Akcja powieści toczy się w Polsce, a dokładniej w Krakowie, który w wizji pokazywanej nam przez Meg Adams właściwie ożywa, staje się dodatkowym bohaterem tej opowieści, bez którego nic nie byłoby takie samo. Wraz z Davidem i Oliwią poznajemy klimatyczne zakamarki tego pięknego miasta. Widać, że autorka doskonale zna miejsce, w którym osadziła akcję. O wiele lepiej czytać o naszym rodzimym Krakowie, którego autentyczność wręcz wypływa z kart książki, niż o jakimś zagranicznym, nieokreślonym miejscu, które równie dobrze mogłoby być jakąś randomową lokalizacją.

Kolejnym, co urzekło mnie w „Architekturze uczuć” jest główny bohater. David Arnaud to mężczyzna pełen sprzeczności, skrywający w sobie głębię, którą odkryć mogą tylko wybrani. Na co dzień zimny drań, odnoszący sukcesy w świecie architektów, jak wydawać by się mogło nieskory do miłości, skrzywdzony wydarzeniami z przeszłości cynik. Z drugiej strony mężczyzna skłonny do poświęceń i narażania własnego życia dla ratowania ukochanej kobiety czy pomocy przyjacielowi. Przyjeżdża do Polski zwabiony chęcią udziału w tworzeniu prestiżowego projektu, nie spodziewając się, że ten wyjazd wywróci jego życie do góry nogami. Zostaje wplątany w intrygę rodem z powieści kryminalnych. Niektórzy mogą zarzucać, że przecież zwykły architekt to nie żaden tajniak, jednak David ma za sobą udział w innej sprawie, co rozbudziło w nim pewne instynkty. Nie bez znaczenia jest też jego przyjaźń z agentem – Richem.

David zostaje zmuszony do współpracy przy projekcie z młodą panią architekt z Polski – Oliwią Wróblewską, która od samego początku wydaje się do niego negatywnie nastawiona. Przy każdym ich spotkaniu wręcz iskrzy, a ich starcia okraszone są dawką ciętych ripost. Jak się wkrótce okazuje, Davida i Oliwię łączy nie tylko wspólny projekt i wykonywany zawód, ale pewne niedokończone sprawy z przeszłości.

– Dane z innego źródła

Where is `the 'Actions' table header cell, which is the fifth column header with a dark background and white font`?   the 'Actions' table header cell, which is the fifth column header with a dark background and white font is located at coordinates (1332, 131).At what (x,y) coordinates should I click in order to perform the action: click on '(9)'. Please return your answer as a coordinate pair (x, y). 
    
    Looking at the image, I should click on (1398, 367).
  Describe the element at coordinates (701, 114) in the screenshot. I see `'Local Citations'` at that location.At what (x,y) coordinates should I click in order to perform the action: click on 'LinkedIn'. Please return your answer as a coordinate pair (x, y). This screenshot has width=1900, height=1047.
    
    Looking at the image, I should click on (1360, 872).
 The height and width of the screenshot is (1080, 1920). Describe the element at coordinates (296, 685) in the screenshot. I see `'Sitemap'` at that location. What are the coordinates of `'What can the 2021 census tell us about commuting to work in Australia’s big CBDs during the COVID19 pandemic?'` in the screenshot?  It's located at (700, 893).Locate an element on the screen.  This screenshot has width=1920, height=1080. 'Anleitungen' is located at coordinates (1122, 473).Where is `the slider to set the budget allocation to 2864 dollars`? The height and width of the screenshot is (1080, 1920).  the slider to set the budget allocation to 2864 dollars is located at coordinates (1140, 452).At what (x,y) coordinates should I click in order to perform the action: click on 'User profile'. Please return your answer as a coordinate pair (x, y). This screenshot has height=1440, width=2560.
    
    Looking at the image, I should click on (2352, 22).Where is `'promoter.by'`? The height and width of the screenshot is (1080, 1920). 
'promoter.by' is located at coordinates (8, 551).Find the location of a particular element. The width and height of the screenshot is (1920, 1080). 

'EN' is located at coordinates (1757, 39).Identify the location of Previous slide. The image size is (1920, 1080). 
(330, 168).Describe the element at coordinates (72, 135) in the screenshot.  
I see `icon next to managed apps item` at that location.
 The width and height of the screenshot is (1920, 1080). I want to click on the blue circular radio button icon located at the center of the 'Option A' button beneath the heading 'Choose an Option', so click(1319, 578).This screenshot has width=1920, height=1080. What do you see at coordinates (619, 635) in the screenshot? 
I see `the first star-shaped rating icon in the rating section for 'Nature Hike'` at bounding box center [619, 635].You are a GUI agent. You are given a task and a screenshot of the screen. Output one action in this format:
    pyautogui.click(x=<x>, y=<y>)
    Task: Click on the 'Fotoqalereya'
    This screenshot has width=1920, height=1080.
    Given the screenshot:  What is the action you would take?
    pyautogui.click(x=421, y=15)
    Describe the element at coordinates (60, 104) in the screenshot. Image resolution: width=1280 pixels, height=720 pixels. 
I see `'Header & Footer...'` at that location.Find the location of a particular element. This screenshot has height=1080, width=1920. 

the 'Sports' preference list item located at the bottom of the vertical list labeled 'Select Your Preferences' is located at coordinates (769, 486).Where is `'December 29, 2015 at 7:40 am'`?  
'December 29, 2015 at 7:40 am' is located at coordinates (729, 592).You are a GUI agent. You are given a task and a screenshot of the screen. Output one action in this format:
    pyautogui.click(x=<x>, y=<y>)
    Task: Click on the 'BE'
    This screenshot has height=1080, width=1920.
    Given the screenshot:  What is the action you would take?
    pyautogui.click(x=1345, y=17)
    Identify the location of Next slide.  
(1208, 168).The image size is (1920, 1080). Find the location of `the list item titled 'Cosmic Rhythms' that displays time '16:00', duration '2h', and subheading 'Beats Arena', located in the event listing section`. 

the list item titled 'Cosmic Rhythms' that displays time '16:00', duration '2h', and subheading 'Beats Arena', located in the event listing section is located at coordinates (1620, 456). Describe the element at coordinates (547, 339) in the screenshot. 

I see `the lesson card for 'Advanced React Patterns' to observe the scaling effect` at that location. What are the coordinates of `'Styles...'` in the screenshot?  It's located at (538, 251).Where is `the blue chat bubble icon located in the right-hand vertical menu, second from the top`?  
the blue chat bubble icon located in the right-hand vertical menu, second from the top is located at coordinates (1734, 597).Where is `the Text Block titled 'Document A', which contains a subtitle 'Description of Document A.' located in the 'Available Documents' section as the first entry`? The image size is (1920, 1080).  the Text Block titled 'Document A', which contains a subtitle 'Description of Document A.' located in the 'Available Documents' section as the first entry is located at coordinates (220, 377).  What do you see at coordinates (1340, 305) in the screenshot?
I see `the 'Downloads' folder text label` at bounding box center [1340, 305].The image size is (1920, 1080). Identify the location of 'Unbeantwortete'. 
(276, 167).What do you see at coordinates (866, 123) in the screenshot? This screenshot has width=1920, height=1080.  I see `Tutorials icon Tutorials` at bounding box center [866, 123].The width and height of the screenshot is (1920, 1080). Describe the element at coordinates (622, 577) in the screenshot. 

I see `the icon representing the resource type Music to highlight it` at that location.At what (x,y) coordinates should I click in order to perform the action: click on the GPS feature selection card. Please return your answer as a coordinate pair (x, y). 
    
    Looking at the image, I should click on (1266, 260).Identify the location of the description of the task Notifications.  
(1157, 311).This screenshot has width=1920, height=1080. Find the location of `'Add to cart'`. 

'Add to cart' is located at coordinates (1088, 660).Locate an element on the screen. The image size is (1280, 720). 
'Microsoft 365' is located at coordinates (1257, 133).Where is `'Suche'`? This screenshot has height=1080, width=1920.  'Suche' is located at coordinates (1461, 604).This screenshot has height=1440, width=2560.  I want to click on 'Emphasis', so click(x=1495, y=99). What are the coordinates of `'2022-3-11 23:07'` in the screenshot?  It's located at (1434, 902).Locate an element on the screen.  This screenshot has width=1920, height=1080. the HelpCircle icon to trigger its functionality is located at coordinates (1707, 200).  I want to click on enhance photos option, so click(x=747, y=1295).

Oliwia jest ambitna, pyskata, pewna swojej wartości. Różni się od zazwyczaj spotykanych na kartach romansów szarych myszek, które muszą być ratowane przez księcia na białym koniu. Taka kreacja sprawia, że kobieta zapada nam w pamięć i nawet po kilku tygodniach od lektury „Architektury uczuć” pamiętam niektóre z jej ciętych ripost. Nie jestem wobec niej bezkrytyczna, zdarzały się sceny, w których irytowała mnie swoim niezdecydowaniem, ale doskonale wiem, że właśnie takie są kobiety. I myślę, że gdyby chodziło o inną powieść, nie miałabym tych negatywnych odczuć, ale nie oszukujmy się, zbyt mocno od początku sympatyzowałam z Davidem, więc Oliwia była na straconej pozycji.

Na kartach powieści możemy obserwować rodzące się pomiędzy tą dwójką uczucie. Z początku dzikie i pełne namiętności, powoli przeradzające się w dojrzałą, gotową do wyrzeczeń miłość. David również przechodzi przemianę: z cynicznego drania staje się mężczyzną gotowym zrobić wszystko dla swojej kobiety. Chociaż bardzo przypadła mi do gustu jego początkowa wersja, ten ostateczny efekt też poruszył pewne struny w moim sercu.

Muszę przyznać, że Meg Adams udało się to, co udaje się niewielu autorkom: sprawiła, że przywiązałam się do bohaterów, a ich przeżycia wzbudzały we mnie wyraziste emocje. Może nie jestem obiektywna, może nie widzę wad Davida, ale to sztuka: pisać tak, by czytelnik zapomniał podczas czytania o całym świecie i chłonął toczące się wydarzenia jakby dotyczyły realnych osób.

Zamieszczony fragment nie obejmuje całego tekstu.